Especificaciones y análisis del Ford S-MAX
Potencia
163CV
Par
340Nm
Consumo
5.7l/100
Emisiones
152g/km
0-100 km/h
9.5s
Vel. Máx.
205km/h
Peso
1690kg
Precio
27,626€
Resumen técnico
Gasóleo
Manual 6v
FWD
5 / 5 puertas
854 L
70 L
120 kW
Actual
Especificaciones técnicas
Motor
Capacidades
Análisis detallado del Ford S-MAX Titanium 2.0 TDCi 163 CV (2010)
Descripción general
El Ford S-MAX de 2010 no es un monovolumen cualquiera; es una declaración de intenciones. En una época donde los vehículos familiares se asociaban con la resignación, el S-MAX con su motor 2.0 TDCi de 163 CV y acabado Titanium llegó para demostrar que se puede tener todo: espacio, versatilidad y, sobre todo, alma. Es el coche para el padre o madre de familia que no renuncia al placer de conducir.
Experiencia de conducción
Al volante, el S-MAX te hace olvidar su tamaño. El empuje de sus 340 Nm de par desde bajas vueltas es contundente, proporcionando una aceleración vigorosa y adelantamientos seguros. Su chasis es una obra de arte; se siente ágil y plantado en la carretera, trazando curvas con una precisión que avergonzaría a más de una berlina. La dirección es comunicativa y la caja de cambios manual de seis velocidades tiene un tacto delicioso. Es un vehículo que te invita a disfrutar del viaje, no solo a llegar al destino.
Diseño y estética
Visualmente, el S-MAX es pura energía contenida. Su diseño 'Kinetic Design' le otorga una silueta afilada y musculosa, con una línea de techo descendente que rompe con la estética cúbica de sus competidores. Es un coche que se ve dinámico incluso parado. Por dentro, el espacio es inmenso y la modularidad de sus asientos es brillante, pero lo que realmente enamora es un puesto de conducción que te envuelve y te hace sentir conectado a la máquina, a pesar de su naturaleza familiar.

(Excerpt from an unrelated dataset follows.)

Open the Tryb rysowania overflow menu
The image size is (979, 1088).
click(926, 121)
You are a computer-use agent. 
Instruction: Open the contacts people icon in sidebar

Tecnología y características
Para su tiempo, el acabado Titanium venía generosamente equipado. Aunque no podemos compararlo con las pantallas táctiles actuales, su sistema de infoentretenimiento era completo y funcional. Contaba con elementos de confort como el climatizador bizona y ayudas a la conducción que hacían los largos viajes más sencillos y seguros. La tecnología estaba al servicio del conductor y los pasajeros, sin abrumar, centrada en hacer la vida a bordo más placentera y segura.
Competencia
Se enfrentó a gigantes del espacio como el SEAT Alhambra, el Volkswagen Sharan o el Renault Espace. Sin embargo, ninguno de ellos podía igualar la propuesta emocional del S-MAX. Mientras sus rivales se centraban casi exclusivamente en la funcionalidad y el espacio interior, el Ford ofrecía un equilibrio casi perfecto, añadiendo a la ecuación una experiencia de conducción deportiva que lo convertía en una opción única en su segmento.
Conclusión
El Ford S-MAX 2.0 TDCi 163 CV es mucho más que un simple medio de transporte familiar. Es la prueba tangible de que la practicidad no tiene por qué estar reñida con la pasión. Ofrece un espacio generoso para la familia y el equipaje, pero reserva para el conductor un torrente de sensaciones que lo conectan con la carretera. Es un coche con un corazón grande y un espíritu deportivo, una elección inteligente y emocionante a partes iguales.